What This Means for Security Teams

Fine-tuning can be valuable. The lesson is not to avoid fine-tuning security models. The lesson is to evaluate what fine-tuning changes.

Security fine-tuning changes more than task performance. It changes how the model internally represents and uses evidence. In our study, Foundation-Sec inherited a useful detection circuit from Llama, then specialized in a way that improved baseline behavior but introduced transformation-sensitive failures.

Standard held-out accuracy tells us whether the model performs well on familiar examples. It does not tell us whether the model has become brittle to behavior-preserving variants. For security classification, that gap matters because attackers can change surface form while preserving behavior.
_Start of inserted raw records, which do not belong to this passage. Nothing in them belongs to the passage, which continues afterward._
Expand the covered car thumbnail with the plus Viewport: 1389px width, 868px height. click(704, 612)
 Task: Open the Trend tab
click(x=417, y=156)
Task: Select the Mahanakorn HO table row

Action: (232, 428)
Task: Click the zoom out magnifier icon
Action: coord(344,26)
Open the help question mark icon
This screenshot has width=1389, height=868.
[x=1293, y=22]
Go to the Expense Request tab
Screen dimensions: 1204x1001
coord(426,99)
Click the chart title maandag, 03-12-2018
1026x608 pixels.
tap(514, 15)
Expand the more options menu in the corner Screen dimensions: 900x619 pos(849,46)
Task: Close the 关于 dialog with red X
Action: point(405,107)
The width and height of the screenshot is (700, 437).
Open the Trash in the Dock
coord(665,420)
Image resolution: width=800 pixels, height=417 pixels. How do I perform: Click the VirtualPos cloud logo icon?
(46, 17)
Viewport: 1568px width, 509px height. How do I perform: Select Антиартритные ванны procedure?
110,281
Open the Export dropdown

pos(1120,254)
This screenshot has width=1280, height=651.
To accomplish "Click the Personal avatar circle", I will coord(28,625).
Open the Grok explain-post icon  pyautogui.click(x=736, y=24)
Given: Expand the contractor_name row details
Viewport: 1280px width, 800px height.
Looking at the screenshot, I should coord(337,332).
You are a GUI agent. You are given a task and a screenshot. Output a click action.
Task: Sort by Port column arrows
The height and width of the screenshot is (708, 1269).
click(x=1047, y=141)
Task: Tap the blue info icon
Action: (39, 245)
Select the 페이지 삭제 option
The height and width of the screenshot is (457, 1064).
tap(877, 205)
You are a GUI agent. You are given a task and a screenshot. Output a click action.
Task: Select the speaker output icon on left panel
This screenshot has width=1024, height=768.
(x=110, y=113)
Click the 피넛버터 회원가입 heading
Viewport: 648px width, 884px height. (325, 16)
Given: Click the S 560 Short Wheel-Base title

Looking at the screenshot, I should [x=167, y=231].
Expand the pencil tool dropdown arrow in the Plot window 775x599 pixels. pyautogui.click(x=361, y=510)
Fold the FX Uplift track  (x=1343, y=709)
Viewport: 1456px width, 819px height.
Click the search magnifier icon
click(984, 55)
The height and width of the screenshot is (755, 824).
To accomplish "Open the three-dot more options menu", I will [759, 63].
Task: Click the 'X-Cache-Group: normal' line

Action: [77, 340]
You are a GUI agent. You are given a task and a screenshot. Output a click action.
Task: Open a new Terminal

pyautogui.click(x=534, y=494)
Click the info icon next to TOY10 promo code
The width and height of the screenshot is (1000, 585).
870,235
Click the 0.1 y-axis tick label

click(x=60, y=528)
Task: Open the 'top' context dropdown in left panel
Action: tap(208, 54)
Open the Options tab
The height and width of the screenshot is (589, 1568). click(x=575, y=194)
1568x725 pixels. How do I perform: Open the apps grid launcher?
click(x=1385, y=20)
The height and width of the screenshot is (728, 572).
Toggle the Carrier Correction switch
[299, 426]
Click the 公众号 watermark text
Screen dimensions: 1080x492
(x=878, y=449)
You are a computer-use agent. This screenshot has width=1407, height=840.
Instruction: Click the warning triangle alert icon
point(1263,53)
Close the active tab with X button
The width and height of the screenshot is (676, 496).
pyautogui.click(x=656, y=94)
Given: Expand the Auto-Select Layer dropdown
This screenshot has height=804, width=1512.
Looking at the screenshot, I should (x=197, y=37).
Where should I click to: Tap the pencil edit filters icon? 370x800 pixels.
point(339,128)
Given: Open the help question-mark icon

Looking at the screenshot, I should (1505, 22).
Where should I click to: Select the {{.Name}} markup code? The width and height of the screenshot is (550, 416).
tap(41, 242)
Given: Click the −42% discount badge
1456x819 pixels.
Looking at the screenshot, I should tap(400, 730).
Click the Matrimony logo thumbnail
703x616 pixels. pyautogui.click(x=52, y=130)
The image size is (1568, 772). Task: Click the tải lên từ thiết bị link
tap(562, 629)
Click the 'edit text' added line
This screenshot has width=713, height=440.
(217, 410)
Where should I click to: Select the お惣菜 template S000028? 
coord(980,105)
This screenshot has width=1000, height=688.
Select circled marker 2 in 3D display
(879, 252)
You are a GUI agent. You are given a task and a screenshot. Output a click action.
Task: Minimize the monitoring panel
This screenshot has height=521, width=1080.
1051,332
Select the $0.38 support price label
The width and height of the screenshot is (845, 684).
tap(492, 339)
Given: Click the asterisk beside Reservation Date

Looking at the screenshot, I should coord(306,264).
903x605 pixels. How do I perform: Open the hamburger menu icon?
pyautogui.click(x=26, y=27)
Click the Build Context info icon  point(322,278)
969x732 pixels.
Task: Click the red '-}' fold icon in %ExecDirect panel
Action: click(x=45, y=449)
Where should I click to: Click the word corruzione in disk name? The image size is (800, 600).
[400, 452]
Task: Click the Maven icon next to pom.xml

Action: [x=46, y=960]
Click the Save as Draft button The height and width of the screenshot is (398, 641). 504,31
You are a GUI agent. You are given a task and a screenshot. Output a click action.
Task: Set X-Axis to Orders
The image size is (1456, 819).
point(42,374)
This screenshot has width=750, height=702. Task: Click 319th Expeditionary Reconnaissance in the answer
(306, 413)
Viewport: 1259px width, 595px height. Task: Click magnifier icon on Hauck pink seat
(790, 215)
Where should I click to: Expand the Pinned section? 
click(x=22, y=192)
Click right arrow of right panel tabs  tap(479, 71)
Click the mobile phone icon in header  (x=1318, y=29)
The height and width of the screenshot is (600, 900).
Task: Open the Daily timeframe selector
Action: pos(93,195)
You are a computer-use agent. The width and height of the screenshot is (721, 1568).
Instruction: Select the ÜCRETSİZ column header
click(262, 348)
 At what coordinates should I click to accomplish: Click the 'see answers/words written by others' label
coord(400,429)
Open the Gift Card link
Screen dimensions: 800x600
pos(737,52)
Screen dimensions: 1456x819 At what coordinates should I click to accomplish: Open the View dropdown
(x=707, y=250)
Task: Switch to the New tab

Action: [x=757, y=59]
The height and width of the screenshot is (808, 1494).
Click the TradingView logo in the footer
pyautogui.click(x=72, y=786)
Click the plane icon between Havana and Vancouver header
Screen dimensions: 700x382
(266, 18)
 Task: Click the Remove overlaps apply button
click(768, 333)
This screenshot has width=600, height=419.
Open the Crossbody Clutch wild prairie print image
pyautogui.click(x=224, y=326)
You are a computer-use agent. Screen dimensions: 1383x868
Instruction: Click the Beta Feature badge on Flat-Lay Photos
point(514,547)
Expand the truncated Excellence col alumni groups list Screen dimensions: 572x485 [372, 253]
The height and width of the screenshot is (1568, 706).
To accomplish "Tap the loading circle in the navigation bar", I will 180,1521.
The practical recommendation is straightforward: treat fine-tuning as a potential source of representation drift. Before deployment, compare the base and fine-tuned models on canonical inputs, identify which command families changed most, and red-team those families with behavior-preserving variants. The goal is not to predict every evasion. The goal is to find the parts of the task where fine-tuning may have made the model semantically brittle.

Llama is a trademark of Meta Platforms. PowerShell is a trademark of Microsoft. All other trademarks are the property of their respective owners.